The festive season of the Carnival is one that is celebrated in many regions and countries around the world in multitudes of different guises. The Carnival is usually held in predominantly Catholic areas, spreading throughout most of Europe, the U.S. and Asia. Although the celebrations differ in aesthetics and motive, the festivities typically involve a public celebration or parade, drawing from elements of circus, masquerade, and street party; united in the meaning of overturning daily life.
One of the most famous examples of the Carnival, which has visually always been one of the most recognisable is that of the Venetian Carnival, originally recorded in 1268. Italy’s laws over the past several centuries attempting to restrict festivities and the donning of masks has always been at the forefront of the subversive nature of the festival. This is yet another example of the Carnival’s purpose for everyday people to overturn daily life and a rebellion of the hierarchical order of power; done so through the medium of spectacle. The month-long Carnival of Viareggio is one of the most renowned in Europe, and is known for its parade of floats and masks caricaturing popular figures.
When applying the means and practice of the Carnival to contemporary issues and modern ways of living, we can see that there are many subtle similarities that we in everyday life may have unconsciously taken from the Carnival. For example, the 2011 London riots showed a crowd of rioters donning hoodies and balaclavas in order to conceal their identity from the ruling masses. Although the riots quickly escalated into looting and violence, it could be argued that it showed the power of the people against the power from the ‘top’ and put the ones in power in a very vulnerable position; keeping them in check. A link could be drawn here between the rioters concealing their identity as they participate in an action that overturned daily life and the practice of masquerading in the Carnival. The very point of the masquerade is to conceal your identity from those around you (although this is done for a more quirky and comical purpose than that of violence or rioting) but on face value the concept is exactly the same. In fact there have been examples of masquerading to perpetrate violence that has been adopted from the graphic novel and subsequent film of Alan Moore’s V For Vendetta; taking the Guy Faulks mask as a symbol of liberation, justice and anarchy. This guise has also been adopted by the organisation known as Anonymous.

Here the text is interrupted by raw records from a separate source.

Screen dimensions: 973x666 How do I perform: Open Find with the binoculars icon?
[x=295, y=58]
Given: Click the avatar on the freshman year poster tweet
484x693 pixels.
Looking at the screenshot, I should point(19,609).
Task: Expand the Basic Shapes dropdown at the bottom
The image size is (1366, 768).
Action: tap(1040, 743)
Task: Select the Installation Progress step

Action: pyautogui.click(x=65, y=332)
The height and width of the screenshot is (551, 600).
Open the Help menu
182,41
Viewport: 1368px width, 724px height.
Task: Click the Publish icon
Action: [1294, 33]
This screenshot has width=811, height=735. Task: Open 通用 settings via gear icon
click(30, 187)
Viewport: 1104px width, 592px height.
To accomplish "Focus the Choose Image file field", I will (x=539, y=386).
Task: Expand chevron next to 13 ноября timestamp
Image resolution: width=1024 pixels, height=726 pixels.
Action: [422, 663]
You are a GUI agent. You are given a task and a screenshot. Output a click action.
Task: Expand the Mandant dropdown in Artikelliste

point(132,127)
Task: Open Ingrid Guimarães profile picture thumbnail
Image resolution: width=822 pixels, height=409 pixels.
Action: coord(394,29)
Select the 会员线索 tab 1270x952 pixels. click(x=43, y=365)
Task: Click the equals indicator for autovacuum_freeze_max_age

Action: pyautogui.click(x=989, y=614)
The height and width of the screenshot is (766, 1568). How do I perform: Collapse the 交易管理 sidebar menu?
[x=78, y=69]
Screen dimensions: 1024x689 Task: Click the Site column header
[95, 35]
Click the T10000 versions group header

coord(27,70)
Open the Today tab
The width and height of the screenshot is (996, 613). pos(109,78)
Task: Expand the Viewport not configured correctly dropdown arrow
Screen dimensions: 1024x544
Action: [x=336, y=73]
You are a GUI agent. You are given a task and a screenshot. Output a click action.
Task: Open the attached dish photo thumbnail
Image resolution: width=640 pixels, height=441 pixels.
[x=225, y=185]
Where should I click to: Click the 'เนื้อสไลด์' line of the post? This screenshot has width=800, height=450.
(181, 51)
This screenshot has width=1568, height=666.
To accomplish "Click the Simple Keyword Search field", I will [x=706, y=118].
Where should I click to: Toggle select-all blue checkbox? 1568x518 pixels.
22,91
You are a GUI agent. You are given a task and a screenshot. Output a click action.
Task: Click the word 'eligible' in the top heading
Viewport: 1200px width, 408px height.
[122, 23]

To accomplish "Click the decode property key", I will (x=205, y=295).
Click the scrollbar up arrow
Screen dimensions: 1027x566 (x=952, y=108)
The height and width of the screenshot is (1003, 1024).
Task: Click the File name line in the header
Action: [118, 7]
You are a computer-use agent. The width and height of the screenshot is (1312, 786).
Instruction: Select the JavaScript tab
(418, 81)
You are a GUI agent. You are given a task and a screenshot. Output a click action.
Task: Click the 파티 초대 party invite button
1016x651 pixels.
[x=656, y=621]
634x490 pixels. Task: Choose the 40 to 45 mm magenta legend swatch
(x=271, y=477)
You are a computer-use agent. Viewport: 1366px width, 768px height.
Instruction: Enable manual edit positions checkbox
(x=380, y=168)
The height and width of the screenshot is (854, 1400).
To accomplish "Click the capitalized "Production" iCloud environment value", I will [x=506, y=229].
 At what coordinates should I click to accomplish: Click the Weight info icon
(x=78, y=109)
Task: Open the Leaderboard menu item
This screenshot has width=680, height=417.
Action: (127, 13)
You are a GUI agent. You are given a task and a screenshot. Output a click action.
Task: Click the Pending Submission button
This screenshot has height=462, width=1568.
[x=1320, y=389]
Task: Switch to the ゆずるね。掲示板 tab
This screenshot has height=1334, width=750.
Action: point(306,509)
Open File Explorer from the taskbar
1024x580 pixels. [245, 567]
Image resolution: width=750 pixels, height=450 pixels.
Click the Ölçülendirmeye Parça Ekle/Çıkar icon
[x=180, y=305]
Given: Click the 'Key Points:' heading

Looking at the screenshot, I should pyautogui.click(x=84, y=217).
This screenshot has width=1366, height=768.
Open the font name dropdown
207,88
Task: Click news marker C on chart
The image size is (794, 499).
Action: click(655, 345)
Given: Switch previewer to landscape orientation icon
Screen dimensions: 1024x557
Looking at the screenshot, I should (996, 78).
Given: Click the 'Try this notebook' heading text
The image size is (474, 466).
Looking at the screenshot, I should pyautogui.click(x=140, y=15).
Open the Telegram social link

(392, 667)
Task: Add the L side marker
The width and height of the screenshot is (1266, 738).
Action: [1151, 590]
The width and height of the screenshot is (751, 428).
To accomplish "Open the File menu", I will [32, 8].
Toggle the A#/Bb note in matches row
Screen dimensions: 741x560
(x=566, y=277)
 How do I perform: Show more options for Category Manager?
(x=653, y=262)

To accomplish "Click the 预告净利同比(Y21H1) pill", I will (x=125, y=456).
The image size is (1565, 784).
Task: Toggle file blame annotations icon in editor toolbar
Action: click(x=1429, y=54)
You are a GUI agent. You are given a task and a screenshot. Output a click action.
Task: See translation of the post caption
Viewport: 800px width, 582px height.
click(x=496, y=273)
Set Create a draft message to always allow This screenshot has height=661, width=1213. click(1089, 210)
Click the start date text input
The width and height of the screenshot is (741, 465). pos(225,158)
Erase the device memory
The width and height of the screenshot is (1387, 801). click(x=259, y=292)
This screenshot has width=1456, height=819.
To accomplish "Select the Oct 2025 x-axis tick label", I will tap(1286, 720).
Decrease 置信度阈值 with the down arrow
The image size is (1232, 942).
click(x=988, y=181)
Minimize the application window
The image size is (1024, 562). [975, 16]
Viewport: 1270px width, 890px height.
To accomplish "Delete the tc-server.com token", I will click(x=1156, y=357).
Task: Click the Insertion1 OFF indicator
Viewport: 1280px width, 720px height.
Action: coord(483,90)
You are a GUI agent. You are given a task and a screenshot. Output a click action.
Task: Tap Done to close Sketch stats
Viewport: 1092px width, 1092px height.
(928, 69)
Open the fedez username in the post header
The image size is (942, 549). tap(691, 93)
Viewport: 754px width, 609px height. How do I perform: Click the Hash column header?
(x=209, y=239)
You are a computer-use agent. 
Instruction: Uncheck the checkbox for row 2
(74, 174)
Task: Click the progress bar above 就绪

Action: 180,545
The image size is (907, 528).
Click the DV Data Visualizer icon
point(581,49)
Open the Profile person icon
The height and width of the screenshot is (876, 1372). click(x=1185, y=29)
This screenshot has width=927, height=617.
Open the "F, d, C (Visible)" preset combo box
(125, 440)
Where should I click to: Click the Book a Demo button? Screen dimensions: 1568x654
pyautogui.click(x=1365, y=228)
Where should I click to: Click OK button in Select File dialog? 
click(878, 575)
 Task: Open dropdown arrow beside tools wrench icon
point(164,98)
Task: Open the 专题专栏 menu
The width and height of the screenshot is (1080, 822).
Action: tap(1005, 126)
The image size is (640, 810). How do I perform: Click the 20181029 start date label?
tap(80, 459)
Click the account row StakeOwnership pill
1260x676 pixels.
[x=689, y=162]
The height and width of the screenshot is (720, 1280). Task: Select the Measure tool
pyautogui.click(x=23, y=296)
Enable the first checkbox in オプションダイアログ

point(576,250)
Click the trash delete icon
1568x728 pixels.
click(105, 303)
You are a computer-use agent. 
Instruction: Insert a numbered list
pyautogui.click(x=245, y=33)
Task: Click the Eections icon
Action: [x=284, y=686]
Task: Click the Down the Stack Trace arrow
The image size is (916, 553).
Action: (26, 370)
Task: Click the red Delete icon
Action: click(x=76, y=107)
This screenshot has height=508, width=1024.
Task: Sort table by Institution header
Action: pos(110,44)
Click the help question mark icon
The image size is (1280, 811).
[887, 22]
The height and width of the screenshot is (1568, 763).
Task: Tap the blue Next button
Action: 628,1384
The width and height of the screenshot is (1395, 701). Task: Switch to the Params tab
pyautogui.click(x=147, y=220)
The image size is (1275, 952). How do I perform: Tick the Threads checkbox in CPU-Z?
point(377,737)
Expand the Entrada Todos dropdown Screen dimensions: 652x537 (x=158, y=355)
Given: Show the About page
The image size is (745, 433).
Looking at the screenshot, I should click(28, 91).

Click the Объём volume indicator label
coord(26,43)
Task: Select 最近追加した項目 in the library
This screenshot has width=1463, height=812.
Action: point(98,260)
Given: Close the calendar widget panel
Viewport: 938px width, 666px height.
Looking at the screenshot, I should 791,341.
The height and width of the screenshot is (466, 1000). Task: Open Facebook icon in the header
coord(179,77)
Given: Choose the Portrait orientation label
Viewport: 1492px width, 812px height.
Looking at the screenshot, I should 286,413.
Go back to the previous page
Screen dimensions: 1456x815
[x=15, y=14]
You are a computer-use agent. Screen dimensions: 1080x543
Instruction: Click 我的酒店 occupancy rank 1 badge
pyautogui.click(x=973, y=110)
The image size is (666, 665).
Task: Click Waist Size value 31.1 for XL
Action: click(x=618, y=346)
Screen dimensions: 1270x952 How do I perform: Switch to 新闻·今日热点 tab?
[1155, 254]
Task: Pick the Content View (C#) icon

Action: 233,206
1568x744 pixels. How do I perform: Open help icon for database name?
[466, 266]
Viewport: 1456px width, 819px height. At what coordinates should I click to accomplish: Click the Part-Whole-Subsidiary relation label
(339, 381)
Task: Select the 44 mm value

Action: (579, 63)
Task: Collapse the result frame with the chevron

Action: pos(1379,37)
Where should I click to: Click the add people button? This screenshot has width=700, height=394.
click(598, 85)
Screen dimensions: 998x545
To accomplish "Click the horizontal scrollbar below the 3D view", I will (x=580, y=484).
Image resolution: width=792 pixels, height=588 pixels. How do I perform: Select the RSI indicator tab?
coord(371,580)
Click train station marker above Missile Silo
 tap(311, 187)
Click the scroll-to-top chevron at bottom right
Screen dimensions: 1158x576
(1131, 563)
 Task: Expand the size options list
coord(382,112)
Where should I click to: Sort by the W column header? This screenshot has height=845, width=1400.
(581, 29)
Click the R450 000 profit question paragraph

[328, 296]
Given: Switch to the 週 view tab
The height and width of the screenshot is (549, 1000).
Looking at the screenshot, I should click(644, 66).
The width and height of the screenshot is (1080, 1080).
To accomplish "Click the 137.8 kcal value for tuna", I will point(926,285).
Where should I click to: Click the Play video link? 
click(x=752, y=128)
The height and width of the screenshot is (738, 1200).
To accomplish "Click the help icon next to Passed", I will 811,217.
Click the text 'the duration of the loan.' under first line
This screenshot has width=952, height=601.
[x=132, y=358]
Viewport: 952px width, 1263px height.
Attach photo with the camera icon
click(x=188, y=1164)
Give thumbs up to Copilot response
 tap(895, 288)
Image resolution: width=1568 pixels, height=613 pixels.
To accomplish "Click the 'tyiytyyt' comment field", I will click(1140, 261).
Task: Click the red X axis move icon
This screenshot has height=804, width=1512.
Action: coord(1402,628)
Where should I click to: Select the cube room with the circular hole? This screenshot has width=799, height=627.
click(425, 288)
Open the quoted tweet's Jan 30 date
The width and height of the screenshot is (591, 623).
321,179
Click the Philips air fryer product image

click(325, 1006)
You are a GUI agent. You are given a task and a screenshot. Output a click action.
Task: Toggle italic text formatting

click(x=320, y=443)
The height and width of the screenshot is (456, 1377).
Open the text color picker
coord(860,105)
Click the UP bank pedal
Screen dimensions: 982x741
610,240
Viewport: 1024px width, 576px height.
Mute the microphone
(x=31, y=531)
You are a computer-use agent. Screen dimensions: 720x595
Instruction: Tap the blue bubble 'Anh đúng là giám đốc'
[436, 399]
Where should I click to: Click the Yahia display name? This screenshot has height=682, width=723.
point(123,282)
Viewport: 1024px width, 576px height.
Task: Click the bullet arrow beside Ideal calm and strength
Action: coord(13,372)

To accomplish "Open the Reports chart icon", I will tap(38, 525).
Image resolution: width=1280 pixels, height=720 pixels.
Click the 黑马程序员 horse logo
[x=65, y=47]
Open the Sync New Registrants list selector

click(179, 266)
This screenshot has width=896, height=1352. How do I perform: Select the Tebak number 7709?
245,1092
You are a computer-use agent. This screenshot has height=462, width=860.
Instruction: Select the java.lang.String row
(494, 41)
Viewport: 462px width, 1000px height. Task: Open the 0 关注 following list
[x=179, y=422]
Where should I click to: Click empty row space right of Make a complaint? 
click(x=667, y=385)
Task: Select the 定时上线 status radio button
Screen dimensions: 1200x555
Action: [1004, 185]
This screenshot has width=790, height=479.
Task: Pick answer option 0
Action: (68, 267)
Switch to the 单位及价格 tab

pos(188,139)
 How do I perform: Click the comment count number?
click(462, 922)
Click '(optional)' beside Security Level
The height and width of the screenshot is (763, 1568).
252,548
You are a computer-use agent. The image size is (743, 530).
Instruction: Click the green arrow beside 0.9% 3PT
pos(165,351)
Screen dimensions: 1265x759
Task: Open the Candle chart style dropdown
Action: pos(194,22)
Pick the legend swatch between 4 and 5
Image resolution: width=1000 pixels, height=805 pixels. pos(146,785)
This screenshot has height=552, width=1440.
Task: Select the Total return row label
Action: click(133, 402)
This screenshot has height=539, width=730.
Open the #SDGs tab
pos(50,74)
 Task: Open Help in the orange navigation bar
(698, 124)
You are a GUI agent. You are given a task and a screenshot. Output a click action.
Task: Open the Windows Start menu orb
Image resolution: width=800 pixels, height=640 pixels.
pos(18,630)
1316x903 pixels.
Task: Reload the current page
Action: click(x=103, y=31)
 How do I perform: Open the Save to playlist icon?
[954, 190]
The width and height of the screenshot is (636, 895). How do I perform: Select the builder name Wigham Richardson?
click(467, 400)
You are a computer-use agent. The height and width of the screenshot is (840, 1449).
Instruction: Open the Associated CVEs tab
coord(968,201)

Moving to e-media, it could be argued that we ourselves undertake a form of masquerading every day with our internet profiles such as Facebook. We carefully choose, create and manipulate our own identity in order to construe a certain image of ourselves to other people. More often than not, how we convey ourselves online is very different to how we do so in real life interactions when we are not concealed behind a computer screen. We choose our display pictures and have the freedom to delete pictures of ourselves that do not meet our standard of our image; creating a false reality for our own identity; a form of masquerade. We overturn daily life in this regard by breaking away from our true everyday selves and instigate a sense of self-regulation and disciplinary power, to draw from Michel Foucault’s theories on power. The spectacle in this instance is ourselves. We become the fabricated and false representations in order to appease other people’s perception of us. This image of self-censuring is a profound example of the power we have over ourselves and that around us. The Carnival serves as a means for us to, in the form of spectacle, to break away from normality and create a new reality; if only for just a short period.